The “Frontiers of Philosophy in China” – a “distinguished” academic journal with an impressive editorial board composed of many prominent “China experts”- involuntarily supports Western sovereignty over the interpretation of Chinese thought. And it’s not alone.

The Journal’s open propaganda is striking: the word “philosophy” is a Western term and concept that is nowhere to be found in pre-colonial East-Asia. I would guess that 90% of China’s population have never heard of “philosophy”. The Journal’s title deliberately conceals from the public what China has instead. The correct Chinese term for philosophy, zhexue, is a late 19th-century import from Japan, where it is pronounced tetsugaku. It therefore cannot exist in any of the Chinese classics. Have a close look at the Journal’s ‘Aims’:

“Frontiers of Philosophy in China aims to disseminate new scholarly achievements in the field of broadly defined philosophy, and promote philosophical researches of the highest level by publishing peer-reviewed academic articles that facilitate intensive or extensive communication and cooperation between philosophers in China and abroad. It covers nearly all main branches of philosophy, with priorities given to original works on Chinese philosophy or in comparative studies in Chinese philosophy and other kinds of philosophy in the world.”

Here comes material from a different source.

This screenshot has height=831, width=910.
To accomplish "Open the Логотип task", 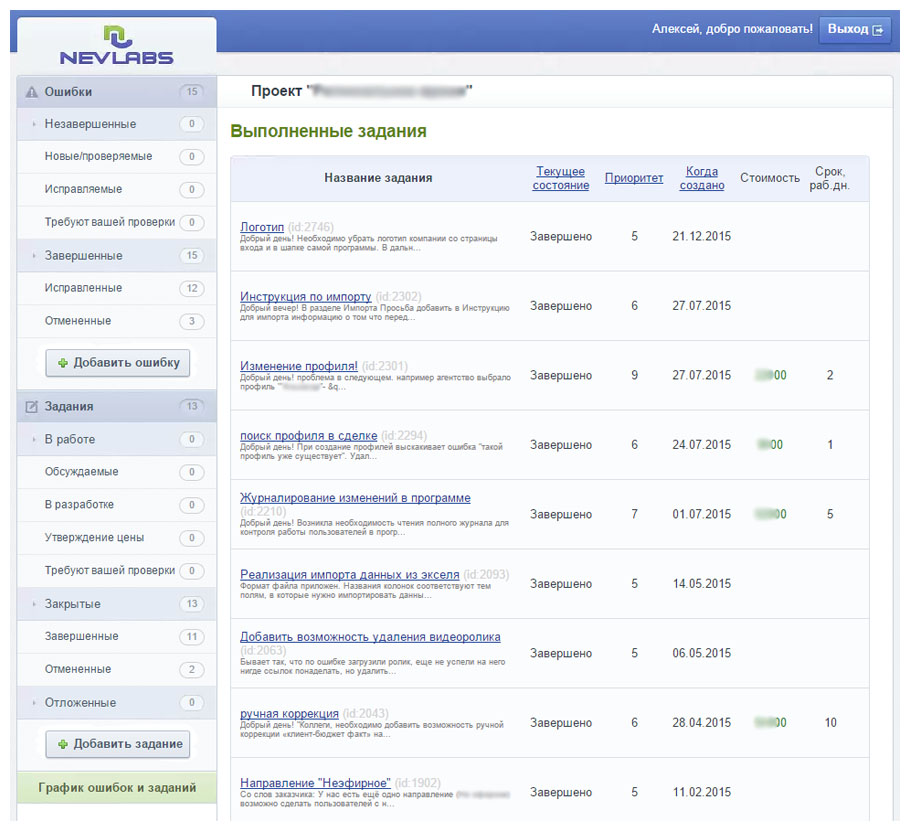I will click(262, 227).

Apart from the self-praise for being elite and exclusive (it tacitly offers the title “philosopher” to its authors) – and essentially an old-boy network – , the ‘Aims” propagates the Western term ‘philosophy’ no less than eight times. If this looks like ideological indoctrination, that’s because it is ideological indoctrination.

We can only guess at how this propaganda pamphlet came into being; something along the lines of:

Editor: Hmm, that’s awkward. We’ve put “Philosophy” in our ‘Title’, but we couldn’t find the term “philosophy” nowhere in Chinese tradition. Editor-in-Chief: That’s why we have to repeat it another eight times in our ‘Aims’, Goebbels Law!

The Journal’s mission is self-evident: to hammer home “Philosophy in China” in China and abroad. It is precisely this easy-peasy formula of parading Chinese thought under European prescription that should set serious scholarship on its ears. In its form it resembles fascist and ideological writings intended to forcefully pull a world-view, in this case the (Western) History of philosophy, over China’s own contributions to history like rujiao, daojiao, fojiao and thousands of other xue, jia and jiao.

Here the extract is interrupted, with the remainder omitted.